Edema Pulmonar: Tratamento Imediato

edema pulmonar

O Edema Agudo de Pulmão, ou Edema Pulmonar, surge de forma abrupta, frequentemente como complicação de uma insuficiência cardíaca congestiva, taquicardia ou taquiarritmia, infarto agudo do miocárdio extenso com comprometimento grave da função ventricular esquerda ou estágios terminais de neoplasias.

Também pode ser causado por obstrução das vias respiratórias gerando aumento da pressão pulmonar para mais de 25mmHg (o normal é 15mmHg) e drenagem do plasma sanguíneo dos capilares pulmonares. Além disso, pode ter causas neurológicas que prejudiquem a regulação da respiração pelo centro pneumotáxico como uma convulsão ou neurotoxina.

EAP Requer tratamento imediato!

Deve ser iniciado o mais rápido possível no pronto-socorro com máscara de oxigênio e remédios diuréticos diretamente na veia, como Furosemida, para aumentar a quantidade de urina e eliminar o excesso de líquidos nos pulmões.

Além disso, também é necessário fazer o tratamento adequado da doença que causou o problema, que pode incluir remédios para pressão alta, como Captopril, ou Lisinopril para tratar a insuficiência cardíaca descompensada, por exemplo.
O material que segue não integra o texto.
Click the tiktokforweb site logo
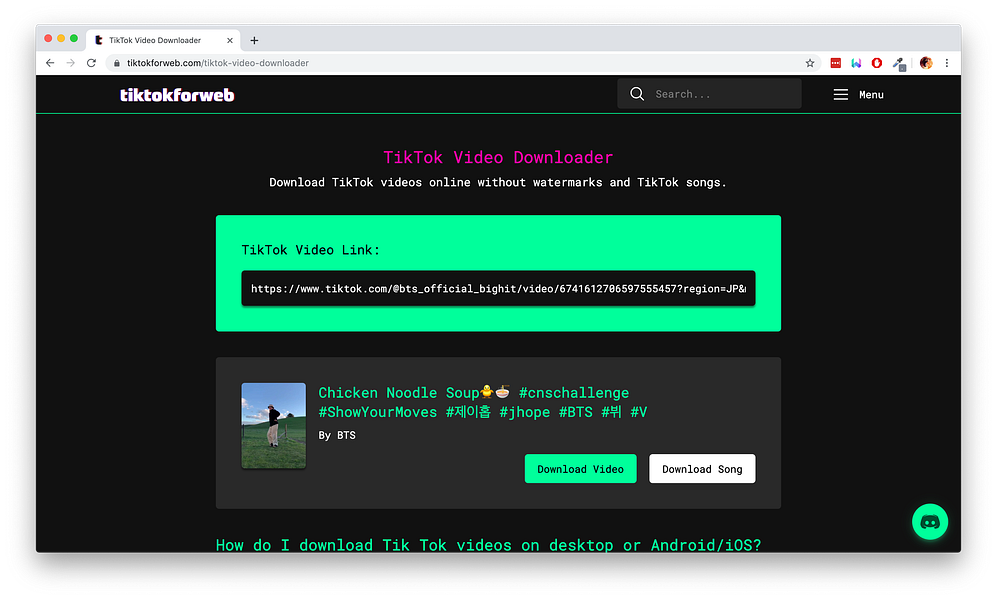This screenshot has width=997, height=600. pyautogui.click(x=177, y=94)

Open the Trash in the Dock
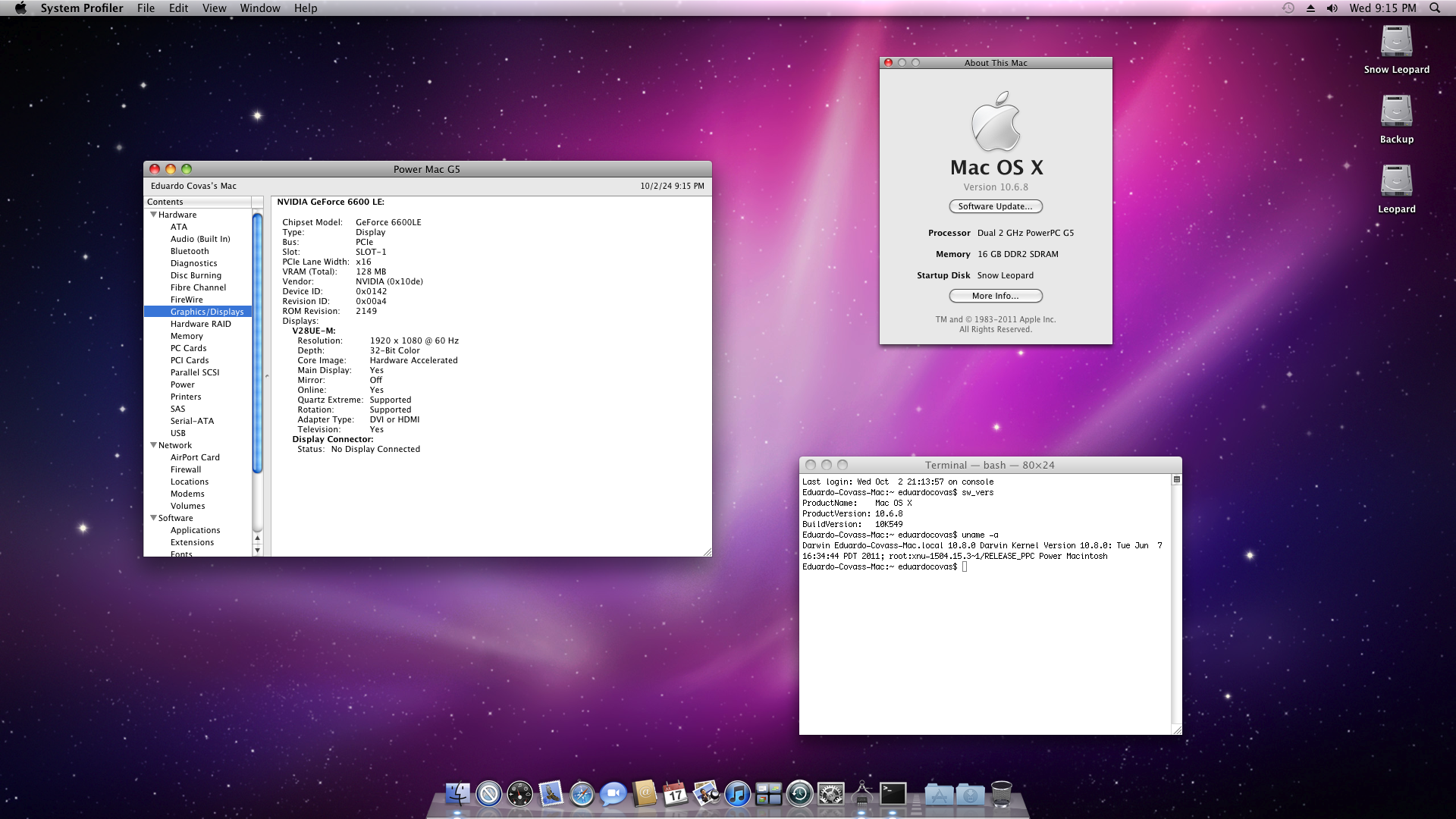(1003, 794)
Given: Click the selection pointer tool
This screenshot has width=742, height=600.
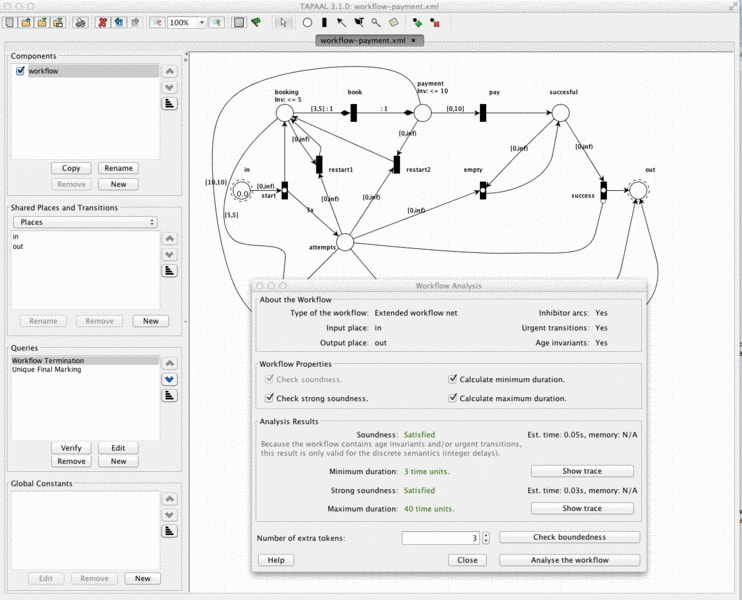Looking at the screenshot, I should [283, 22].
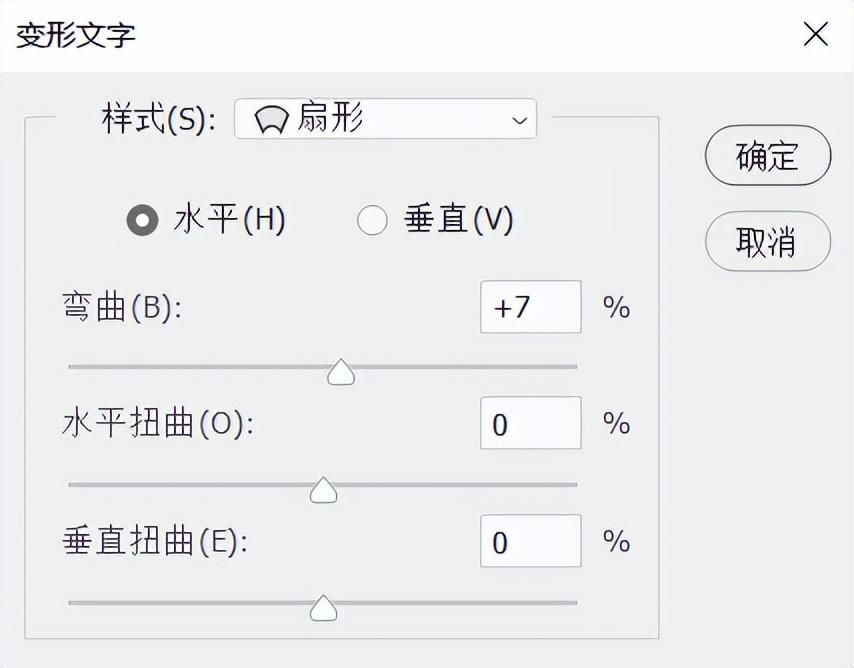Focus the 垂直扭曲(E) percentage input field
Screen dimensions: 854x668
(530, 541)
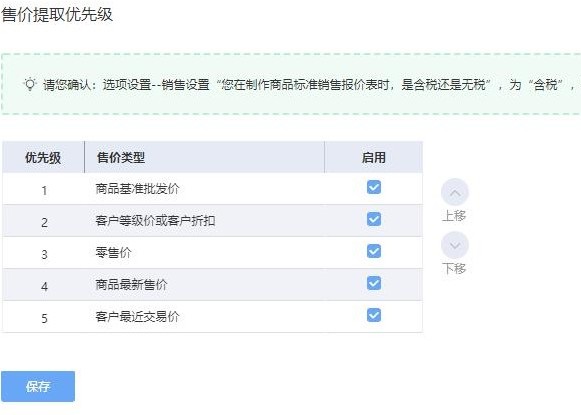Viewport: 581px width, 415px height.
Task: Click the lightbulb tip icon
Action: (x=30, y=84)
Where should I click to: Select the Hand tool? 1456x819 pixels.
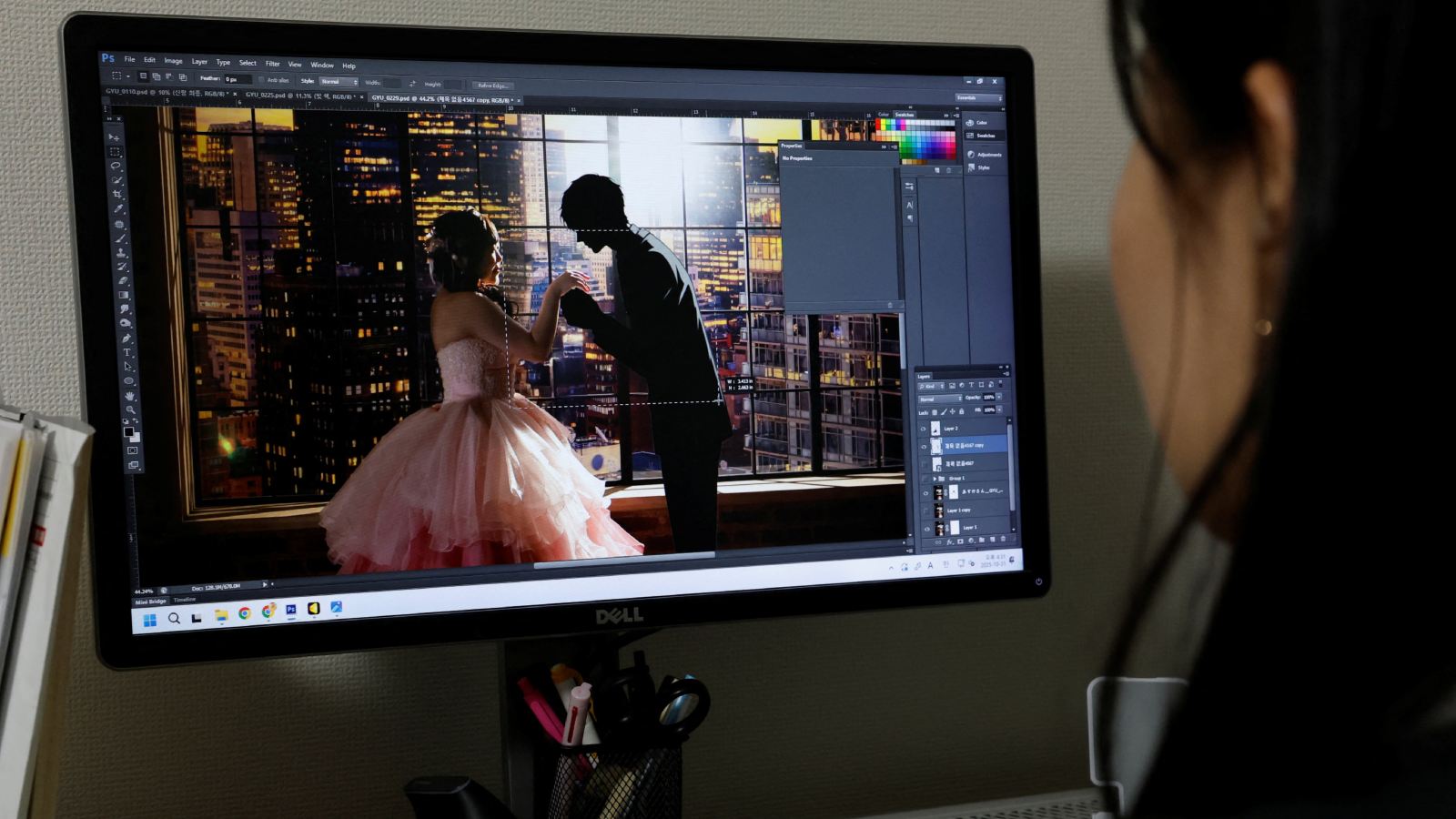pyautogui.click(x=129, y=396)
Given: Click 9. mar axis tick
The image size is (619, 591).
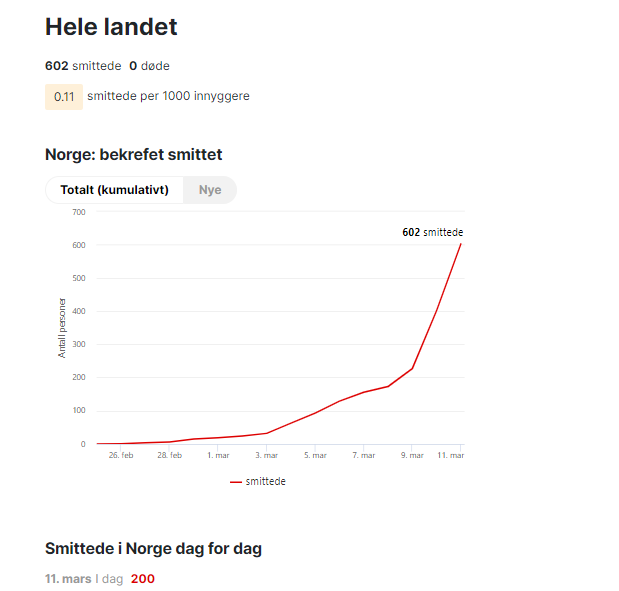Looking at the screenshot, I should 412,455.
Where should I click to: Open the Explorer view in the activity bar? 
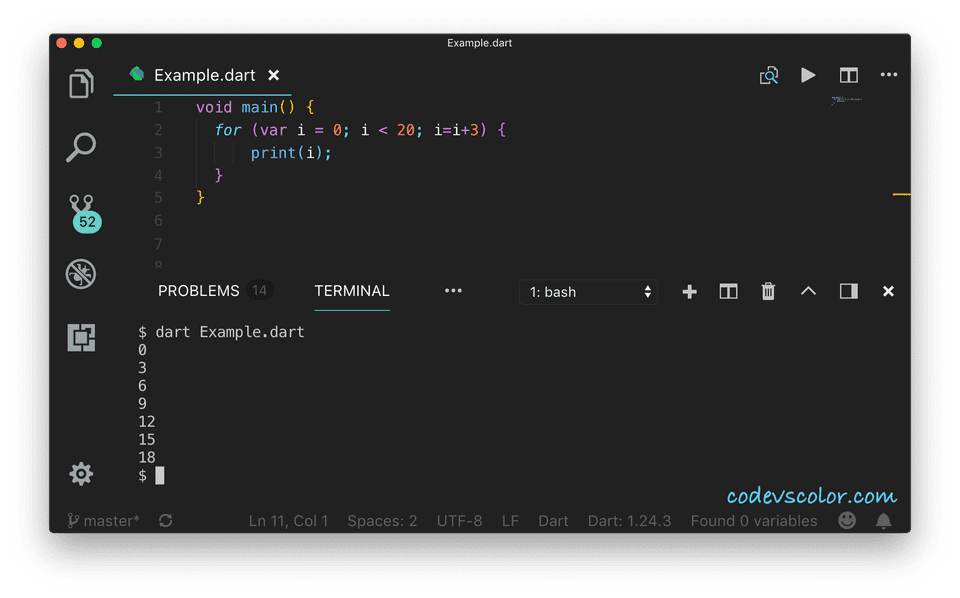point(81,84)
Normalmente, o paciente precisa ficar internado no hospital durante cerca de 7 dias para aliviar os sintomas, controlar o problema que causou o surgimento do edema pulmonar e fazer fisioterapia respiratória. Durante este período, pode ser necessário utilizar uma sonda vesical para controlar a saída de líquidos do organismo, evitando que acumulem novamente.